Foreign Currency

CBN issues directive on foreign exchange policy reforms

The Central Bank of Nigeria has issued a directive to all banks on the need to strictly comply with recent foreign exchange policy reforms.

In a letter signed by the Acting Director, Banking Supervision, Dr. Adetona Adedeji on Thursday addressed to banking institutions, the CBN stressed the need for prudent financial management and risk mitigation.

The CBN’s directive underscores the importance of maintaining a robust financial position in the face of potential currency fluctuations. Specifically, banks are required to set aside Foreign Currency revaluation gains as a counter-cyclical buffer. This measure aims to cushion any adverse movements in the FX rate, ensuring stability and resilience within the banking sector.

In a bid to enhance financial stability, the CBN has explicitly prohibited banks from utilizing these gains for certain purposes. Notably, banks are not allowed to pay dividends – FCY revaluation gains should not be distributed as dividends to shareholders. Instead, they must be retained to strengthen the banks’ financial position.

The apex bank noted that the gains cannot be used to cover day-to-day operating expenses. Banks must exercise prudence and allocate these funds strategically.

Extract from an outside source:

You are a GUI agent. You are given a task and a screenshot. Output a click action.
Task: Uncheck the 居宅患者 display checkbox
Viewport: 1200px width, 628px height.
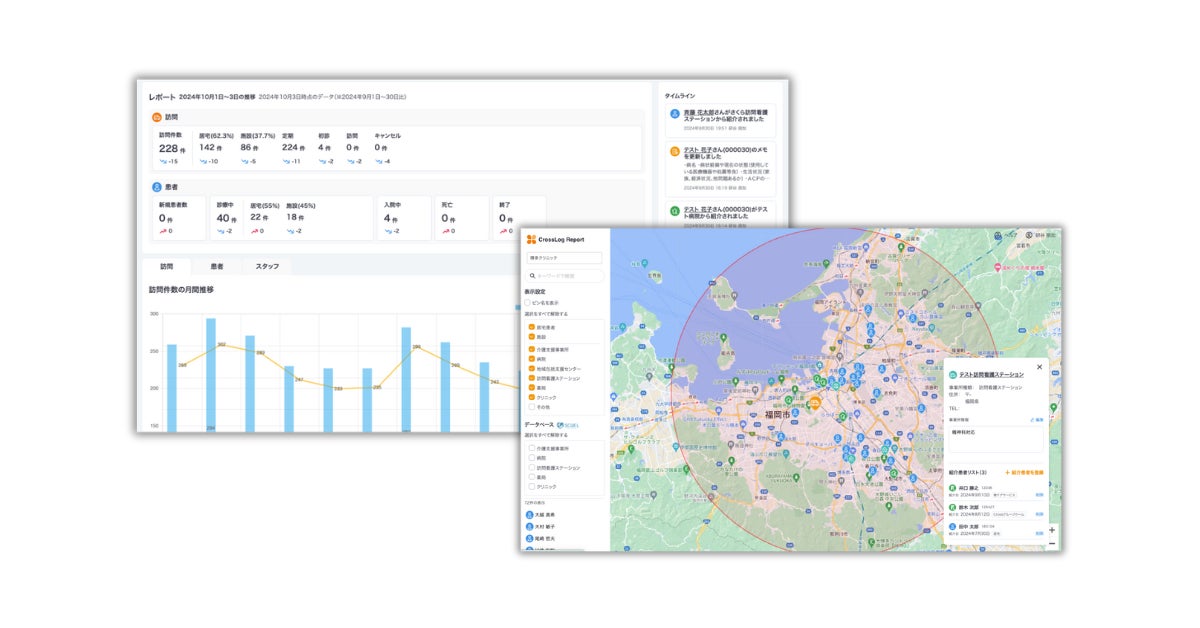pos(532,327)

The CBN’s letter serves as a reminder to all banks to adhere strictly to these guidelines. Failure to comply may result in regulatory action. Banks are urged to review their financial practices and ensure alignment with the prudential measures outlined by the CBN.

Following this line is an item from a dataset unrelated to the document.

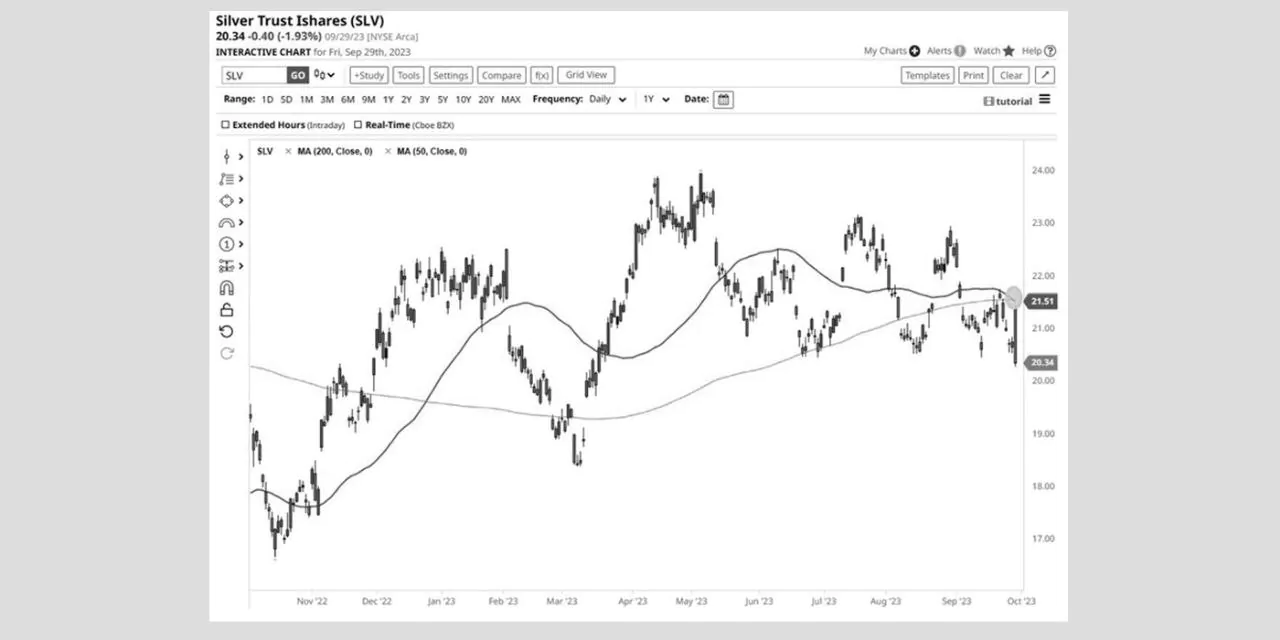
Task: Enable the magnet snap tool
Action: pyautogui.click(x=227, y=287)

The Acting Director reiterated the importance of maintaining financial stability and safeguarding the interests of depositors and the broader economy.

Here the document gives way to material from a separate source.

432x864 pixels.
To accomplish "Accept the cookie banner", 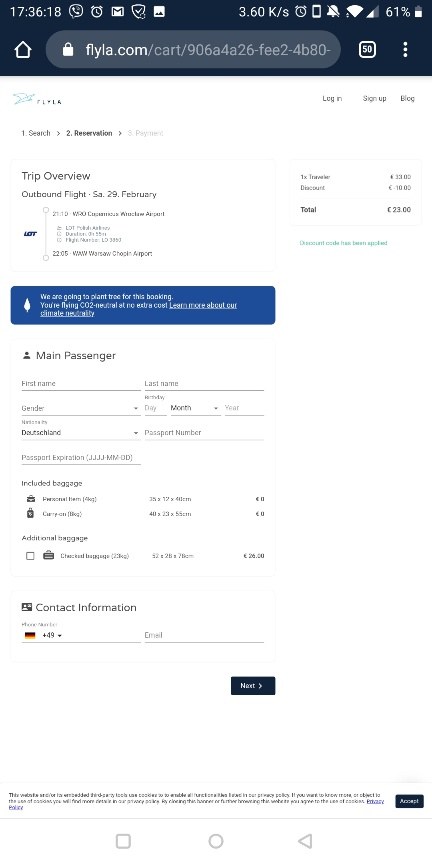I will [x=409, y=801].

Banks are advised to take immediate action in line with this guidance.

The statement partly reads, “Further to our letter dated September 11, 2023, referenced BSD/DIR/CON/LAB/16/020 on the above subject, the Central Bank of Nigeria wishes to reiterate that banks are required to exercise utmost prudence and set aside FCY revaluation gains as a counter-cyclical buffer to cushion any adverse movements in the FX rate.

“In this regard, banks shall not utilise such FX revaluation gains to pay dividends or meet operating expenses. Please be guided accordingly.”